Sanık Mustafa Balbay, mahkeme heyetinin 23 Haziran`da tutukluluğunun devamına ilişkin verdiği kararı eleştirerek, ``Milletvekili olarak görevimi yapmamı engelliyorsunuz. 23 Haziran`daki tutukluluk halinin devamı kararıyla hüküm inşa ettiniz. Masumiyet karinesi değil mahkumiyet kararı verdiniz. Kararınızda `devletin bölünmez bütünlüğünü` gerekçe gösteriyorsunuz. Bana böyle bir suç isnadı yok. Çok büyük bir hata yapmışsınız`` diye konuştu.
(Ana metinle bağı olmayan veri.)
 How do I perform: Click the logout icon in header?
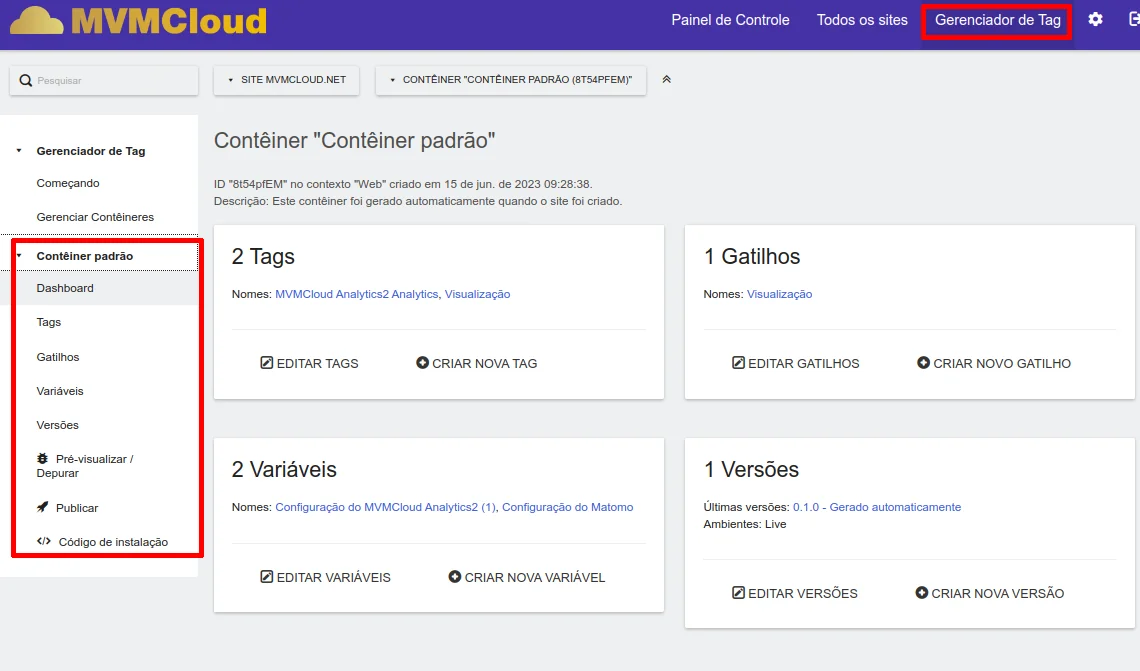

Balbay, tutuklu kaldığı süre boyunca 3 kitap yazdığını, sorumluluğunu yerine getirmeye devam ettiğini belirterek, ``Milletvekili olarak kendimi daha fazla sorumlu hissediyorum. Bedenimi tutsak tutabilirsiniz, ama milletvekilliği görevimi yapmamı engelleyemezsiniz`` dedi.
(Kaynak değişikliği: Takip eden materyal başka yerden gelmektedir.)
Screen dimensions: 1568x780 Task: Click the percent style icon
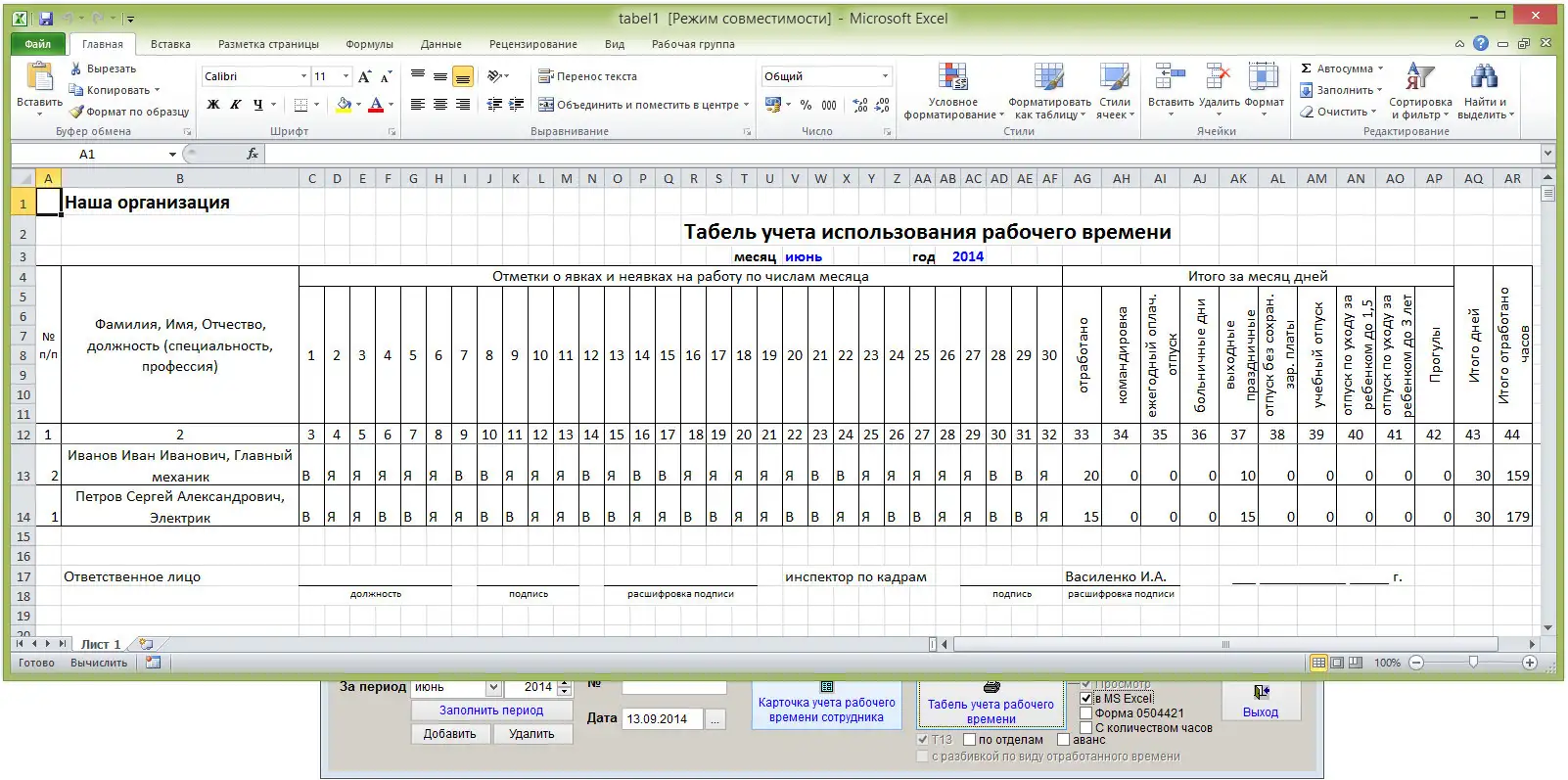[806, 105]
1950`de gazeteci Mümtaz Faik Fenik, 1957`de Osman Bölükbaşı ve 2007`de Sebahat Tuncel`in milletvekili seçildiklerinde tahliye edildiklerini anlatan Balbay, ``Türkiye demokrasi tarihine bakıldığında bu üç olay varken kendi gerekçenizi muhakeme ediniz. Acaba demokrasi açısından geri mi gittik, ileri mi? Anayasa`nın 9. maddesi `Yargı, Türk milleti adına karar verir` der. Bu da milli iradedir`` şeklinde konuştu.

Savcı Mehmet Ali Pekgüzel`in bir duruşmada, ``Terör örgütünü ortaya çıkarmaya çalışıyoruz`` dediğini anımsatan Balbay, ``4 yıldır devam eden çalışmanızı kolaylaştırmak istiyorum. CHP yöneticileri ve milletvekilleri burada. Arayıp bulamadığınız `Ergenekon` terör örgütü`nü biz bulmaya çalışalım. Eğer var olduğunu bulursak, ilk önce ben söyleyip yazmazsam namerdim`` diye konuştu.

Cumhuriyet gazetesinin, Uğur Mumcu, Ahmet Taner Kışlalı gibi yazarlarını teröre kurban verdiğini ifade eden Balbay, ``Cumhuriyet teröre kurban verdi, şimdi de mahpus veriyor`` dedi.